- Screenshot grounding data

□ □ □

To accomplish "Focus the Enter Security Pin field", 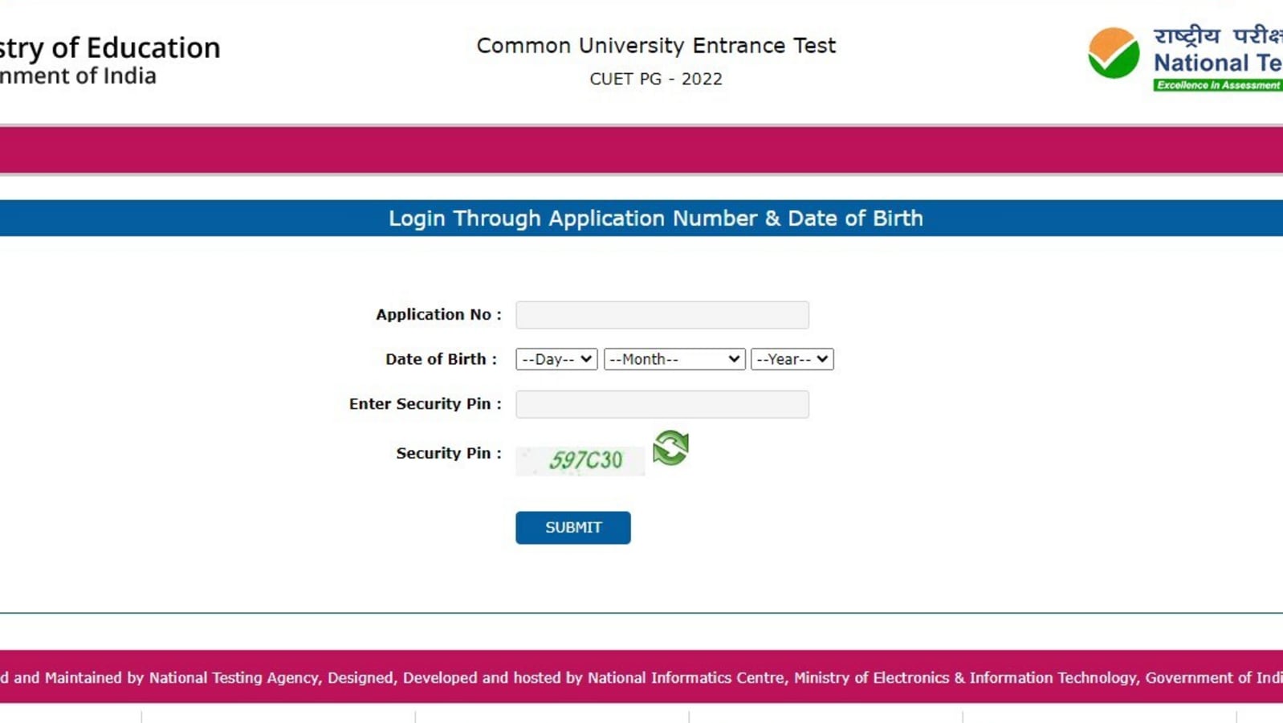I will 662,404.
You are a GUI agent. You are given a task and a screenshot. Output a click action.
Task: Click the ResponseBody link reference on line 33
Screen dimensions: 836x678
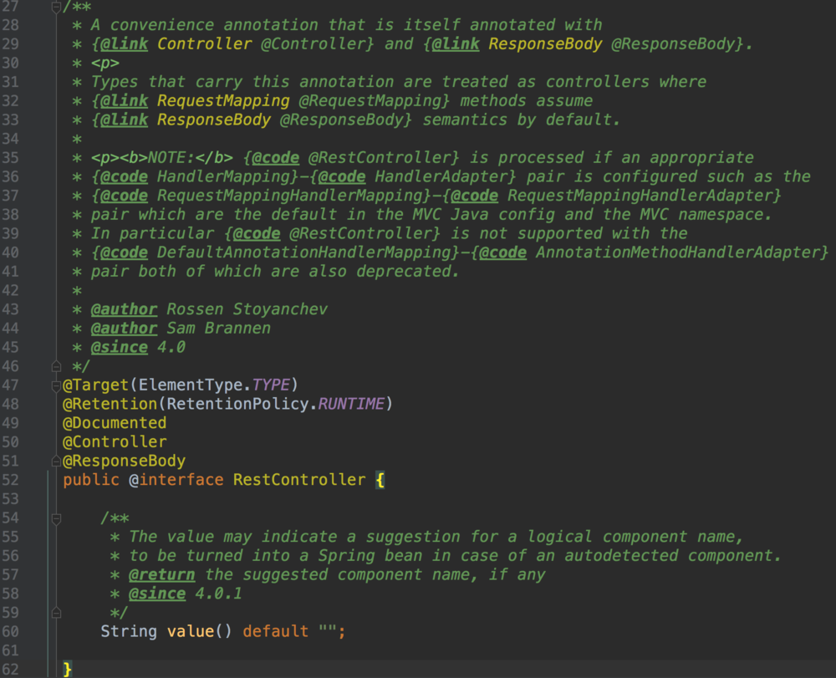214,120
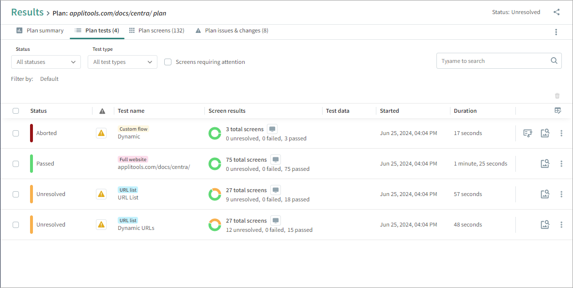Open the three-dot menu for Dynamic URLs row
The width and height of the screenshot is (573, 288).
(561, 225)
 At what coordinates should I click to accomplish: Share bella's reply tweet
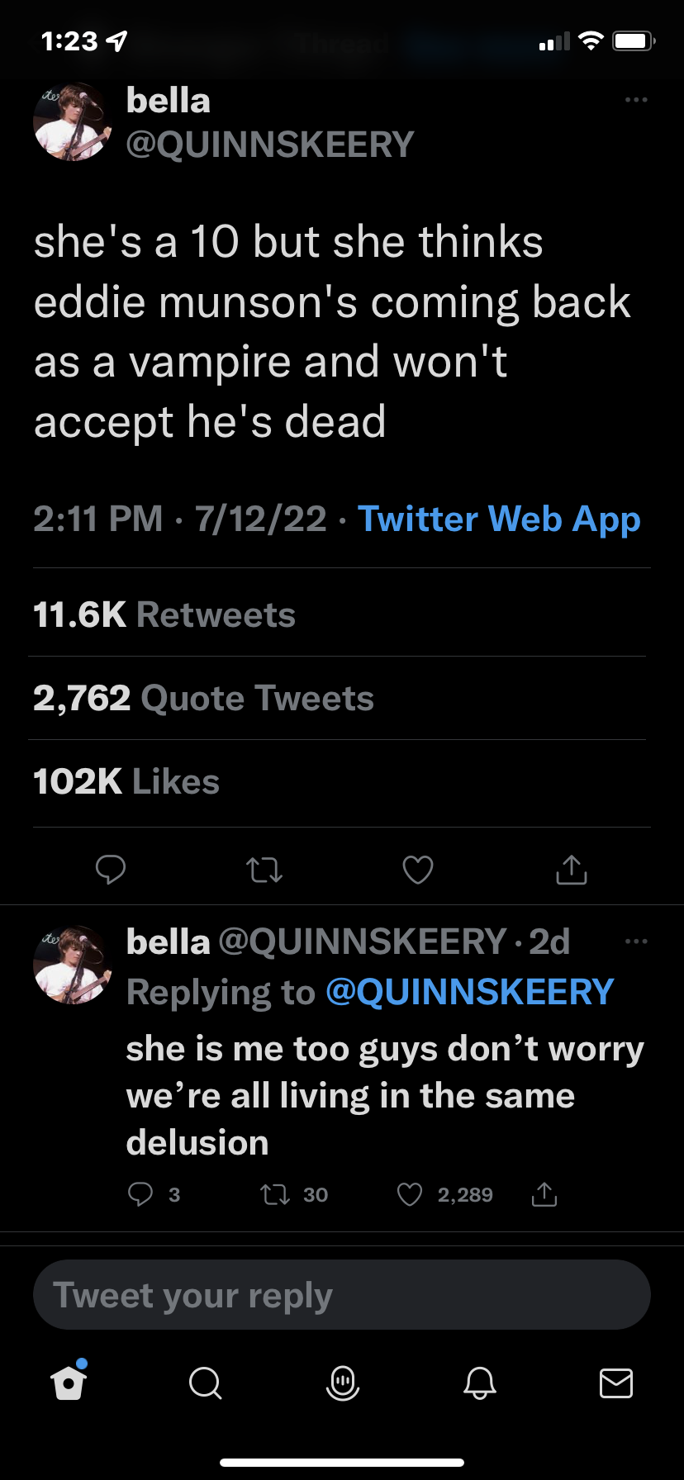coord(544,1194)
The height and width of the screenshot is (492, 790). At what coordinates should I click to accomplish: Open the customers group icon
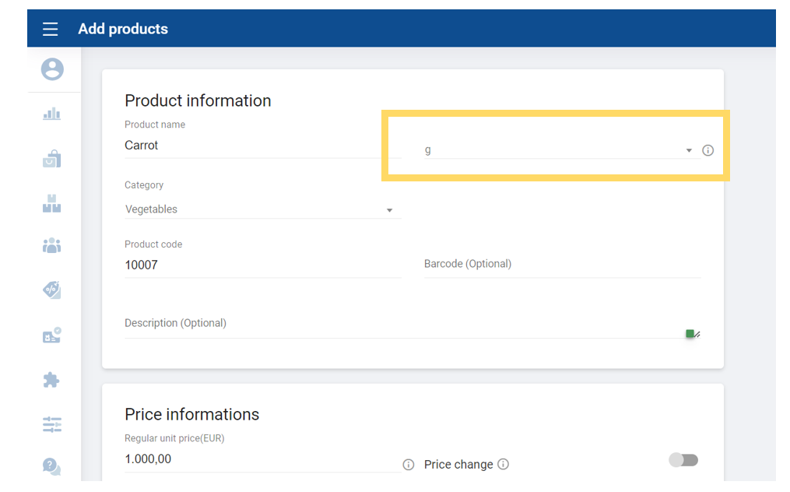(52, 246)
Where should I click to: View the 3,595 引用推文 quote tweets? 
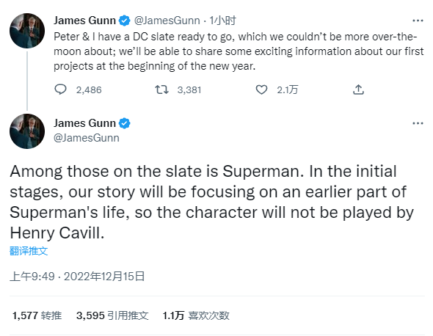click(x=112, y=315)
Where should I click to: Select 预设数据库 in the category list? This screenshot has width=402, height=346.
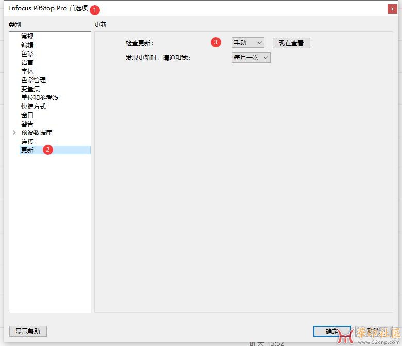37,133
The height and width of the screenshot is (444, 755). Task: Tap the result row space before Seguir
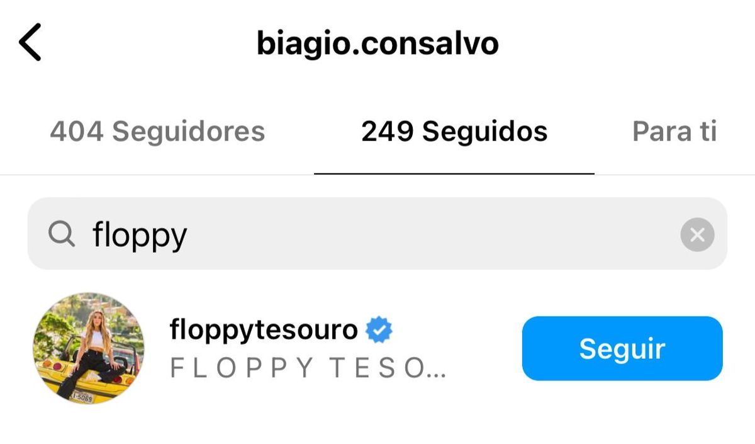484,348
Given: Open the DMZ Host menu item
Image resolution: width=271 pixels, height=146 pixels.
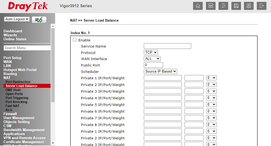Looking at the screenshot, I should (13, 90).
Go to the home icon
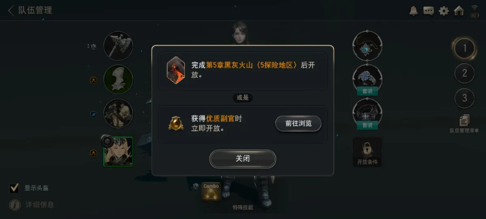The height and width of the screenshot is (219, 486). [x=459, y=11]
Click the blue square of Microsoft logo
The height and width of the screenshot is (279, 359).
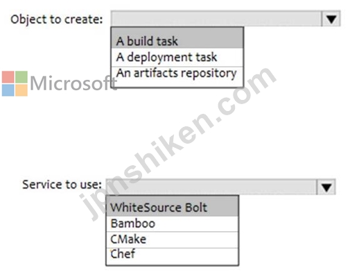click(x=8, y=90)
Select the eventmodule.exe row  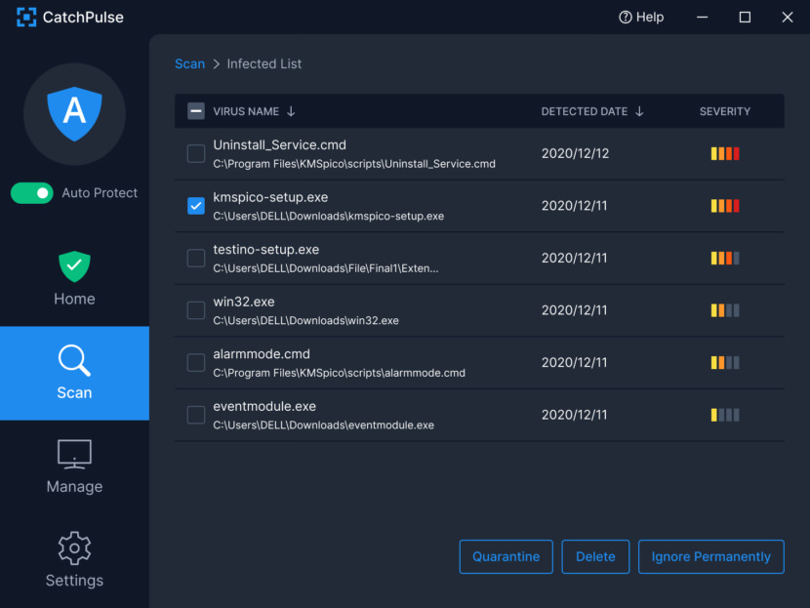(479, 415)
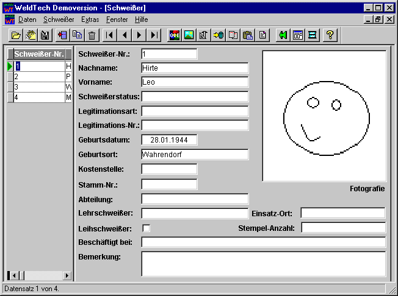
Task: Select row 2 in Schweißer-Nr. list
Action: coord(38,77)
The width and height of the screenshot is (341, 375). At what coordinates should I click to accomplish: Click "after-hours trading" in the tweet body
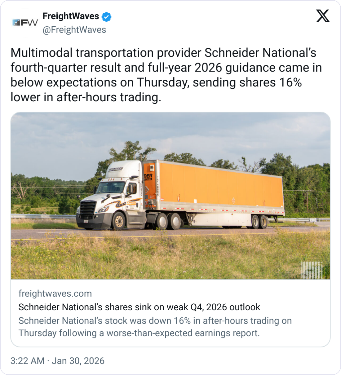pos(109,97)
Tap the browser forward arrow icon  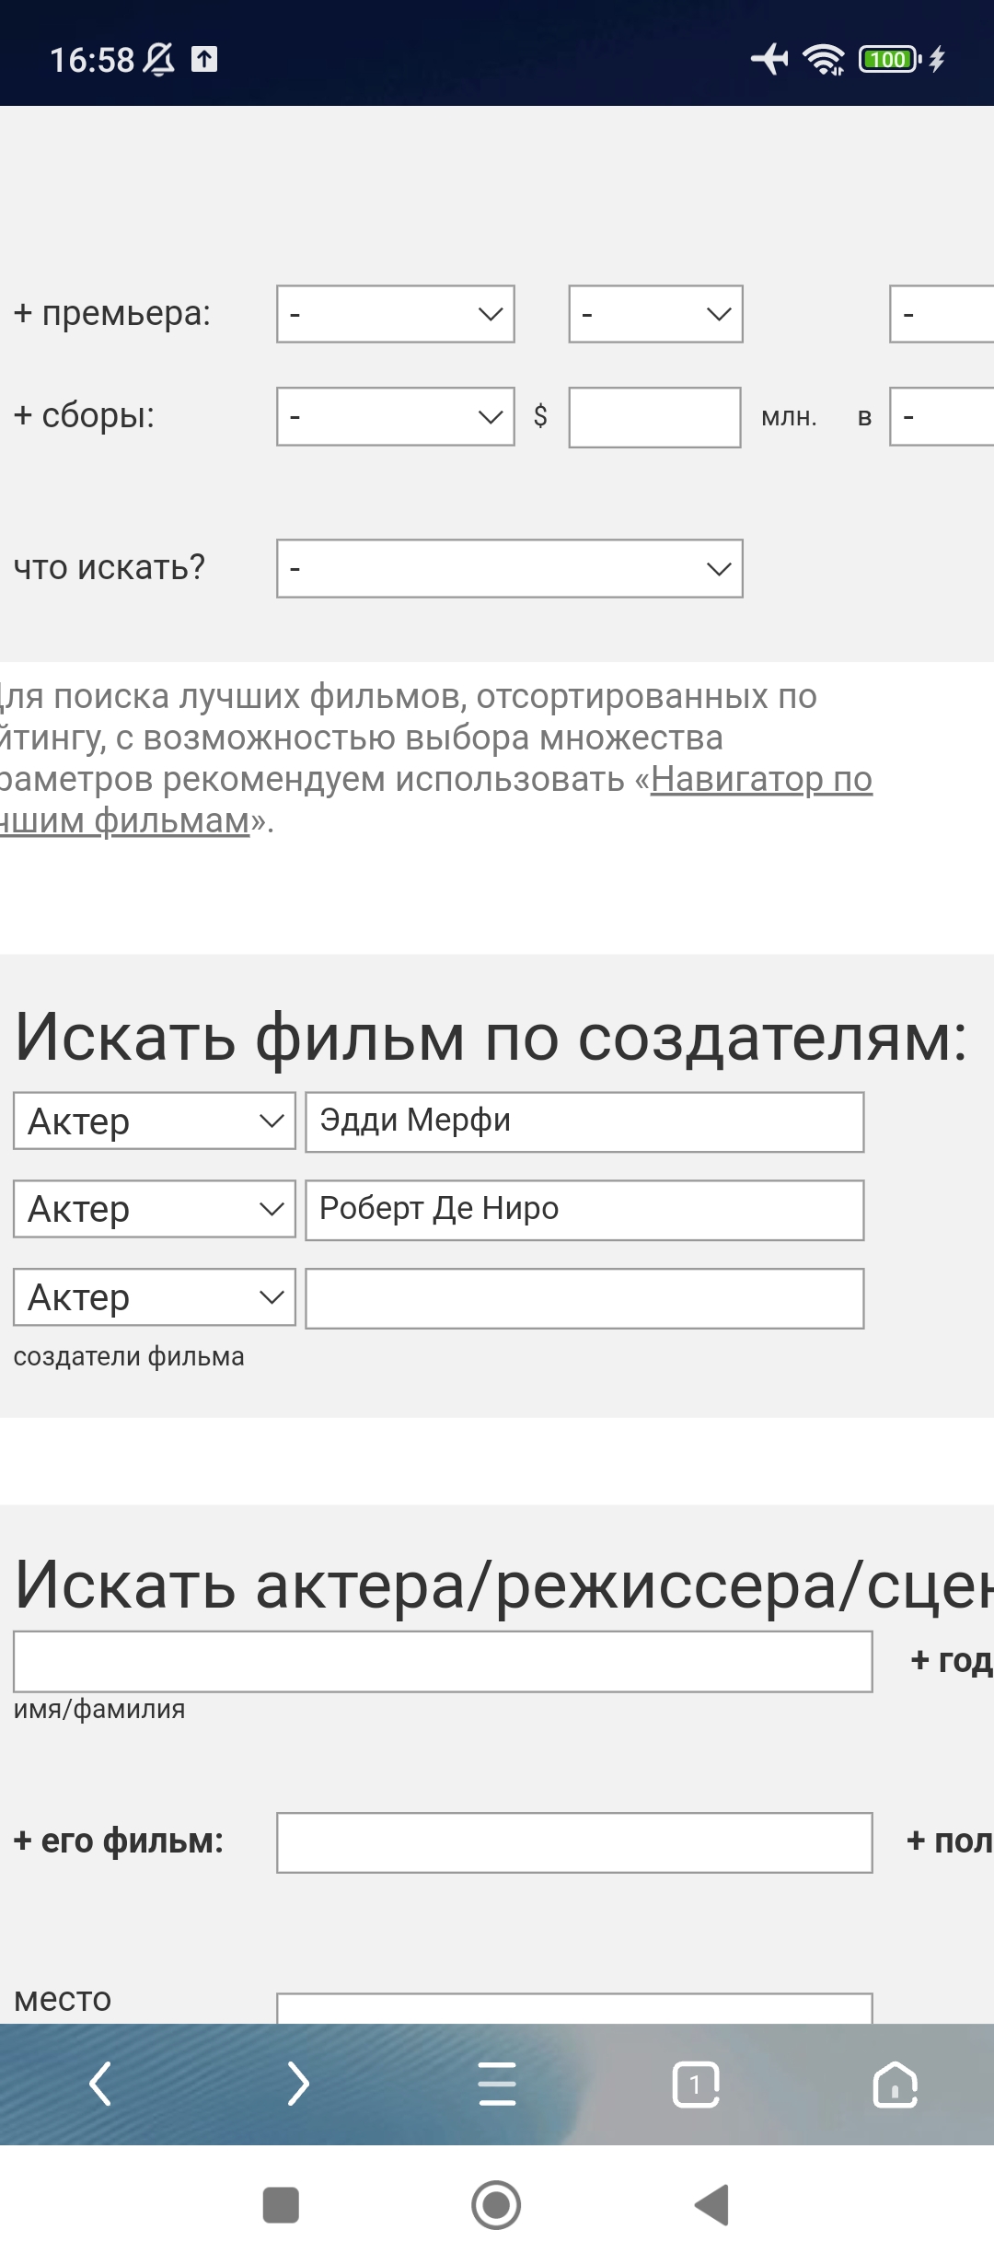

□ □ □

- What you will do
Output should consist of the lines above from the one with "Where should I click to: View" down to the one with "Given: Open the DMZ Host menu item", exact and without pictures.

- Task output
Where should I click to: View the 3,595 引用推文 quote tweets? 
click(x=112, y=315)
Where should I click to: Select 预设数据库 in the category list? This screenshot has width=402, height=346.
37,133
The height and width of the screenshot is (444, 755). Task: Tap the result row space before Seguir
484,348
Given: Open the DMZ Host menu item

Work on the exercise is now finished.